The problem is that from time to time some requests time out. Well they dont time out server side but they take longer than 10 seconds which is when our application considers it as a time out. They are very simple queries that usually dont take longer than 80 ms or something.
It seems to correlate with rebuilding the index (we are gathering information from a database abnd update the index constantly in chunks of 200 documents). By constantly I mean as necessary, if no documents are there to update the indexing job is sent to sleep. I would estimate that every 15-20 minutes a commit happens.
I read the solr faqs and stuff and it seems that this is a common problem, however i did not find a solution but to increase the timeout.
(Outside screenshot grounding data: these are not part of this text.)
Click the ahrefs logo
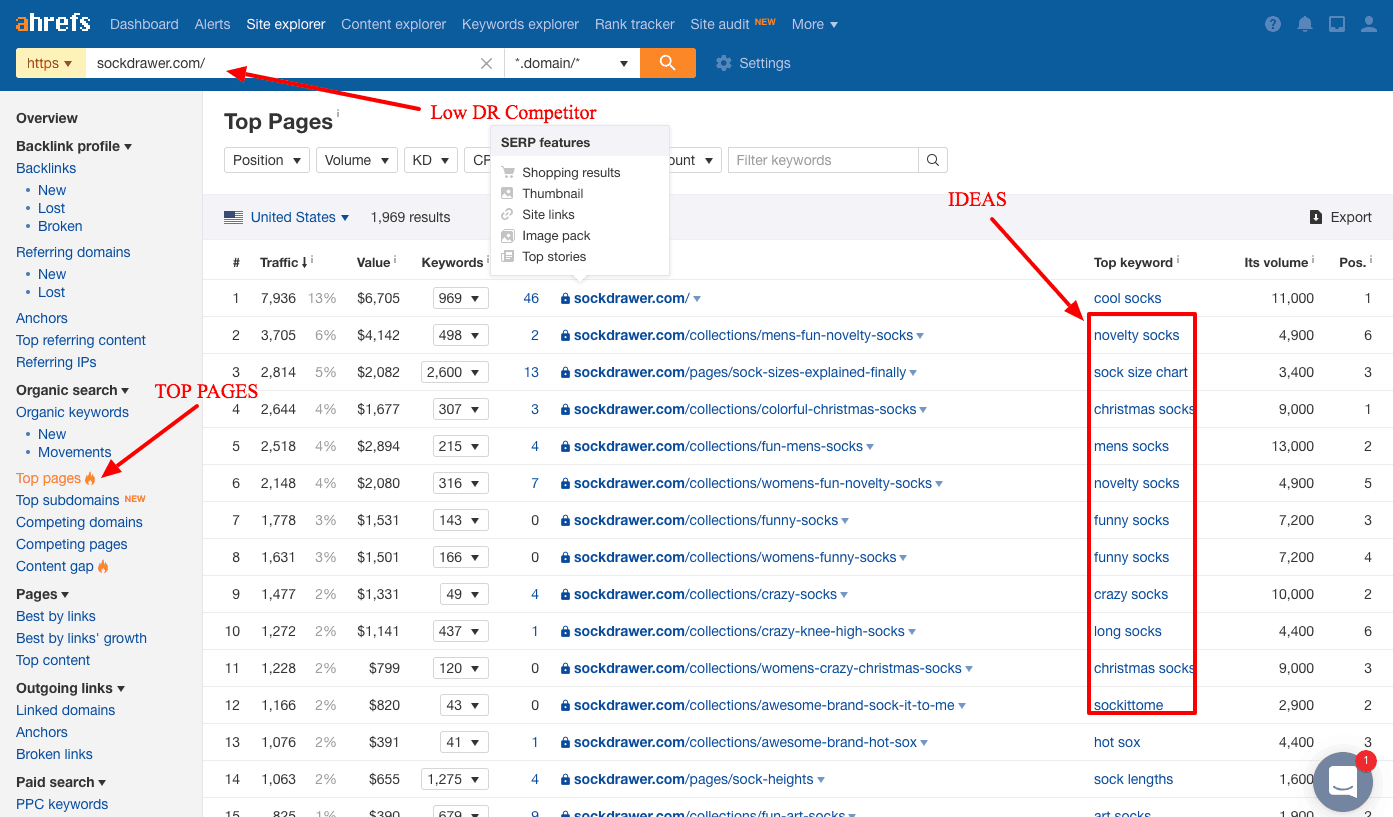Screen dimensions: 1393x817 click(x=53, y=23)
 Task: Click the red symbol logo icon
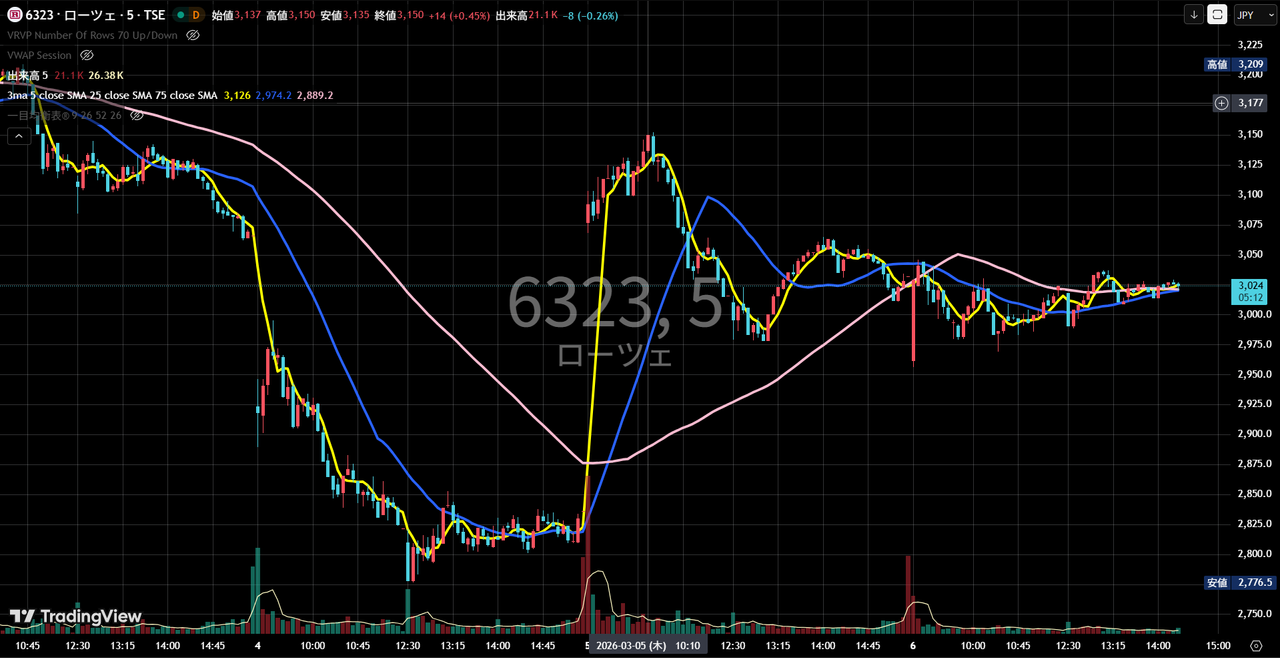click(13, 15)
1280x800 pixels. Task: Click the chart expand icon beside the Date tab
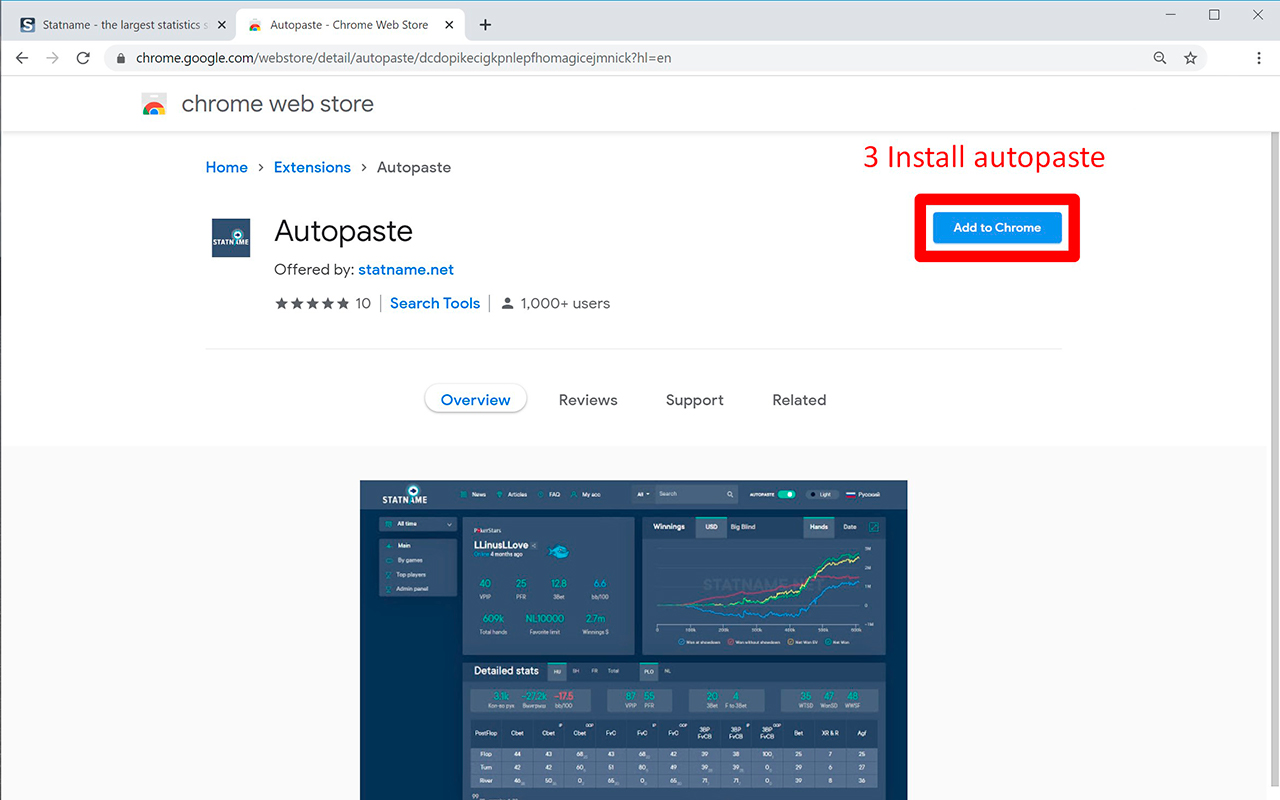coord(874,526)
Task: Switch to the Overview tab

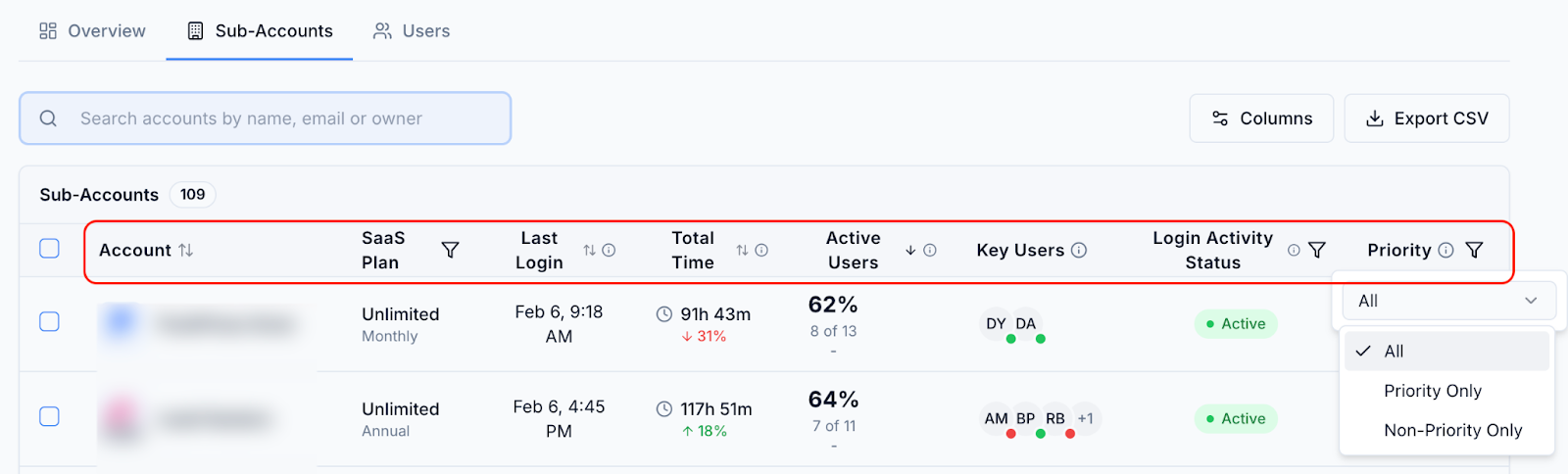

But a site request that takes > 10 seconds is not acceptable.
How can i solve this? I thought about using one installatino for indexing and replicate it to another one which is used live for quering. But will this solve this problem?
Do you have any ideas on this?
You're mostly on the right track. One way to solve this is to use a second core for updates, then when this second is fully updated and committed, you SWAP it with the first core and make it the active one.
I think this approach is described in more detail in the book "Solr 1.4 Enterprise Search Server" (here's a snippet)
The only reason that I can think a searcher would be slow is if it is rebuilding its caches. Are you warming up your searchers with useful queries?
My thinking...
Updates in and of themselves won't block reads or writes. A commit will block writes as it flushes the writer, but not reads. One updates are flushed, a new searcher is then initialized, warmed, and then swapped out in place of the old searcher.
If at this point your searches are timing out, it could be that your first few handfuls of requests are heavily IO bound while warming up caches that later searches depend on. Hence I'm wondering if your searchers are being warmed up with useful queries.
For the sake of discussion, here's the sample newSearcher
warming query present in most default-ish solrconfig.xml
files:
<listener event="newSearcher" class="solr.QuerySenderListener">
<arr name="queries">
<lst>
<str name="q">solr</str>
<str name="start">0</str>
<str name="rows">10</str>
</lst>
<lst>
<str name="q">rocks</str>
<str name="start">0</str>
<str name="rows">10</str>
</lst>
</arr>
</listener>
Perhaps you're still using this? :)
Replication could be a great way to go in this kind of scenario. However, you may already have a similar mechanism in place that you can put to better use.
If you only see it occasionally, and the number of documents keeps increasing, you're likely hitting the merge limit. Merging is horrendously expensive as old segments are turned into new segments, and your caches all get dumped to boot.
You definitely want to do a master/slave setup, SWAP (as seen above), etc. to smooth over the bumps.